In spite of these flaws, it’s still manifestly worth seeing Pacific Rim for its outrageously innovative monster design, and what are manifestly the most exciting action sequences of the summer. So many action movies rely on the same ingredients, deployed in differing proportions, at different speeds, and from a variety of angles: the punch, the explosion, the bullet. Just as he has a gift for making monsters, del Toro has a particular talent for making violence visceral, often through penetration, whether Karl Ruprecht Kroenen (Ladislav Beran), the Nazi assassin from Hellboy, is wielding the same sort of knives that he’s had turned on himself, cutting away facial features and organs to transform himself into a deformed toy, enormous monsters with the power to remind us that human bodies are just bags of blood, ready to be skewered on a tentacle, are crossing over from other realms, or Hellboy is using his own horns to stab Rasputin or getting speared by an elf prince.

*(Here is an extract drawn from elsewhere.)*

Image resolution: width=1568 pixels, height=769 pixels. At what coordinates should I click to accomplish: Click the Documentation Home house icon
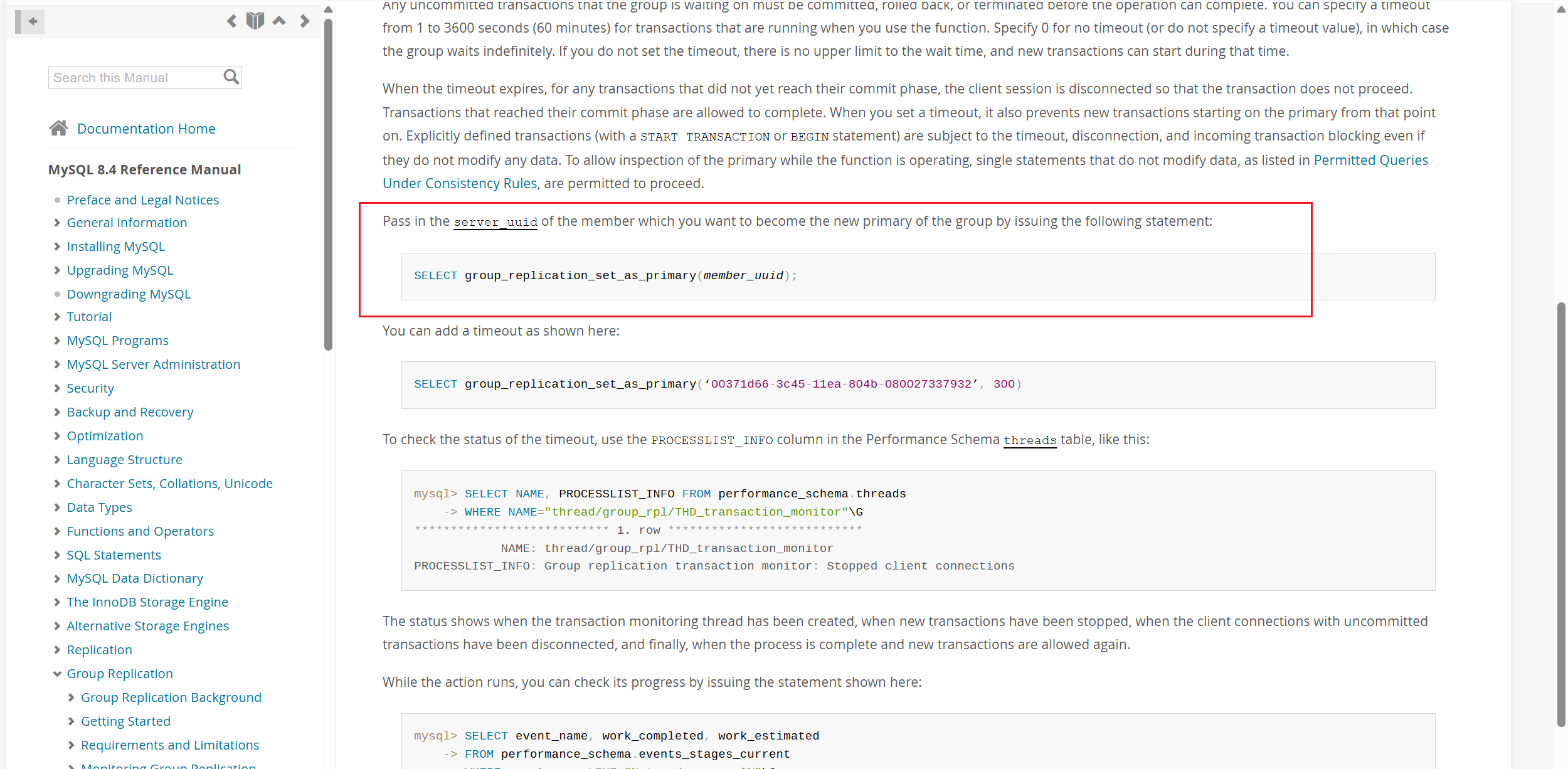click(x=59, y=129)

In Pacific Rim, the kaiju enact that sort of horror on a grand scale, easily punching through boundaries between inside and out. It’s one of the few movies to make effective use of 3D, more to communicate scale than to make audiences shrink back in their seats as things get flung at them, and the sheer size of the jaegers actually makes the clashes between them and the kaiju more anxiety-provoking. If these beasts can punch through a jaeger’s armor and snatch out a pilot with ease, penetrating those massive metal bodies as if there’s nothing to it, and digging into underground bunkers like they’re flipping over leaves, then it’s hard to think of unprotected humans as anything other than smears of meat paste on the sidewalks of cities as vulnerable as stacks of Jenga blocks. The jaegers bring terrific robot design and distinctive fighting styles to the mix, though, and moments that have been featured heavily in the trailers, like a robot hauling a container ship down a container ship, or a jaeger deploying enormous swords from its arms, have even more impact in context.
It’ll be intriguing to see if Pacific Rim‘s box office performance earns it a sequel, for which del Toro reportedly has plans for even more metal-crunching action. If he gets to move ahead, I hope he and his collaborators recognize that they’ve built themselves a set of concepts that have as much impact in our hearts and minds as in our guts.